L'exemple d'Andrew Redmayne, gardien australien, illustre l'importance de la guerre psychologique lors des séances de tirs au but. Entré en jeu juste avant la séance décisive contre le Pérou, il a déstabilisé l'adversaire par ses gesticulations et ses provocations. Il s'est même emparé de la gourde du gardien péruvien pour la jeter dans les tribunes. Une étude a révélé qu'un gardien qui tente de déconcentrer le tireur réduit de 10% le nombre de buts marqués.

Les lacunes françaises et les solutions envisagées

Le football français a connu une série d'échecs lors des séances de tirs au but. Les gardiens français, comme Fabien Barthez et Hugo Lloris, n'ont pas réussi à stopper les tentatives adverses. Les tireurs ont également failli, avec un faible taux de réussite. Face à ce constat, la DTN a décidé de s'emparer du sujet. Hubert Fournier a souligné la nécessité de mieux maîtriser la gestion des émotions et d'accompagner les joueurs sur le plan émotionnel, en faisant appel à des psychologues. L'Allemagne, par exemple, donne accès à des psychologues sportifs à toutes ses sélections de jeunes.

L'exemple anglais : préparation minutieuse et analyse statistique

L'Angleterre, qui possède le pire ratio des grandes nations dans l'exercice des tirs au but, travaille spécifiquement cet aspect du jeu. Le sélectionneur Gareth Southgate, lui-même traumatisé par un échec personnel, a mis en place une préparation minutieuse, basée sur l'analyse statistique et la répétition de gestes. Les Three Lions utilisent notamment des filets aux entraînements pour travailler les frappes dans les coins du but.
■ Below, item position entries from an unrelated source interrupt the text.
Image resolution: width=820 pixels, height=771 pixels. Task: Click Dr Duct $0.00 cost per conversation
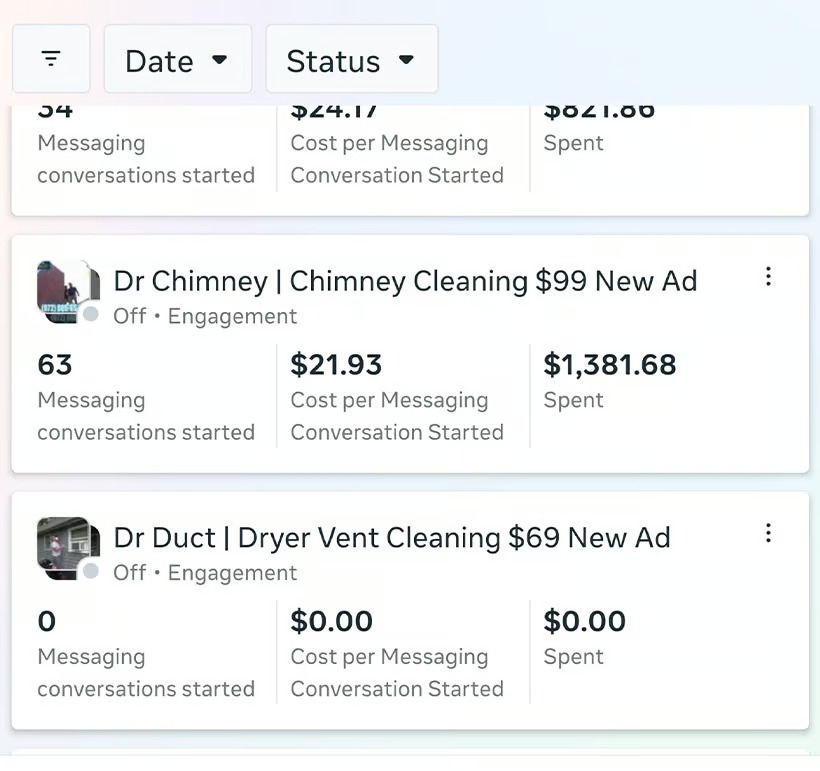point(331,621)
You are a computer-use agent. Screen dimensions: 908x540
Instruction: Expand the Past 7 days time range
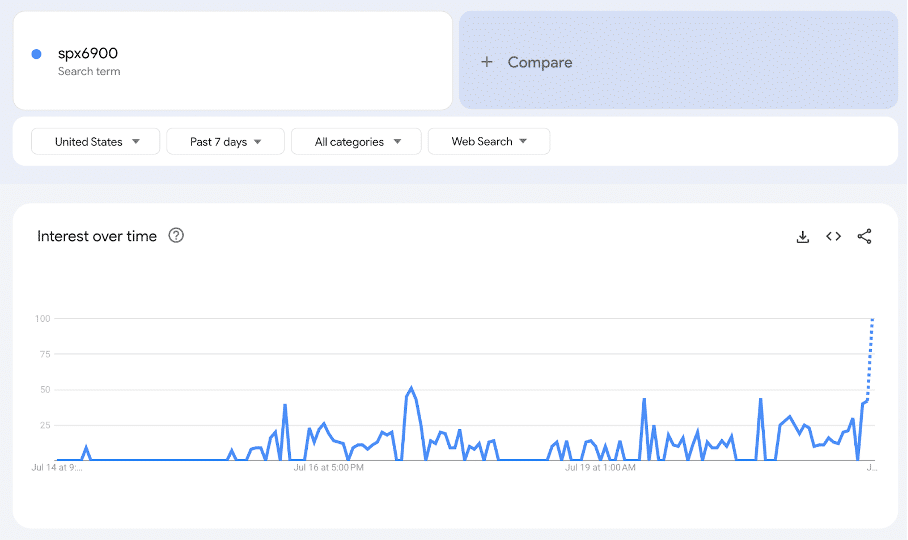pos(225,142)
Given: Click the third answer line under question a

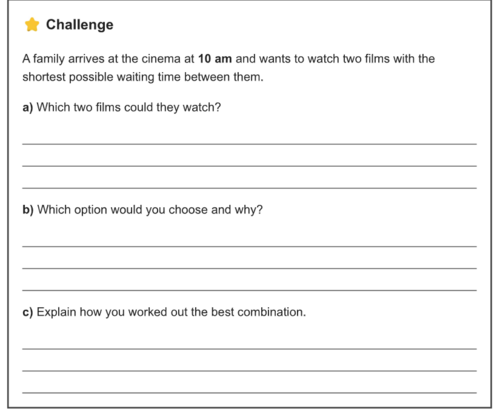Looking at the screenshot, I should [x=249, y=188].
Stratégie optimale et théorie des jeux

La théorie des jeux offre un éclairage intéressant sur la stratégie optimale à adopter lors des tirs au but. Le tireur doit choisir un côté au hasard, mais avec une préférence pour son côté fort. Ignacio Palacios Huerta a déterminé que la probabilité optimale pour un droitier de tirer à gauche (son meilleur côté) est d'environ 58%. Sur les 1419 penaltys qu'il a analysés, environ 60% ont été tirés du côté favori du joueur, ce qui est très proche de la stratégie optimale.